* Exercise objective: Rewrite everything from the line containing "Given: Open the Contact page" down to the end of the material as a numbered list, omitting any blank lines.

Begin

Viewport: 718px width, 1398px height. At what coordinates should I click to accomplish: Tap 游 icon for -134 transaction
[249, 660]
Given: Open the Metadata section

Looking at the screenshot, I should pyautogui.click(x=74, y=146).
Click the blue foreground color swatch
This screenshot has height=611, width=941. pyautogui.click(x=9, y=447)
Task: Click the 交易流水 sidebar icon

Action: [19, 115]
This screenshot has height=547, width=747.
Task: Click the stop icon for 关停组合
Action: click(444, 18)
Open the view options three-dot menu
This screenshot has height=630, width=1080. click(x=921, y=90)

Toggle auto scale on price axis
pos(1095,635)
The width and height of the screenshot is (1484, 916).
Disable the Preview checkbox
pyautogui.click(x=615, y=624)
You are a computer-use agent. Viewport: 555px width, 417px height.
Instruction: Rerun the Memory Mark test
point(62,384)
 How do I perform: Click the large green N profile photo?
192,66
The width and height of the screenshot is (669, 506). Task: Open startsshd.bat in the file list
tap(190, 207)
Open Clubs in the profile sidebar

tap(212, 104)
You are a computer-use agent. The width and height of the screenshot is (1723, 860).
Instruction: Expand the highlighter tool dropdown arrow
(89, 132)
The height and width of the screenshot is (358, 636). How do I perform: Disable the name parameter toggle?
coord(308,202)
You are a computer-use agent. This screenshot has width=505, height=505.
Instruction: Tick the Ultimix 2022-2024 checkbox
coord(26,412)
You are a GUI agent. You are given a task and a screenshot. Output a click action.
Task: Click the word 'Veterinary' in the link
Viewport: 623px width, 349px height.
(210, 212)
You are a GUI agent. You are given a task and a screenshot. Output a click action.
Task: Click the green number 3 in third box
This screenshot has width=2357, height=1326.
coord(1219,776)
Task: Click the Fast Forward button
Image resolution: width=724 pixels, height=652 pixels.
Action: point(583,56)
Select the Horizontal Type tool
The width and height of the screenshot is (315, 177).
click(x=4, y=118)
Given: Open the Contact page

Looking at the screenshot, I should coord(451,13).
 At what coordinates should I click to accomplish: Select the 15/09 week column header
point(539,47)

End

* Solved problem:
1. Given: Open the Contact page
2. Looking at the screenshot, I should coord(451,13).
3.  At what coordinates should I click to accomplish: Select the 15/09 week column header
4. point(539,47)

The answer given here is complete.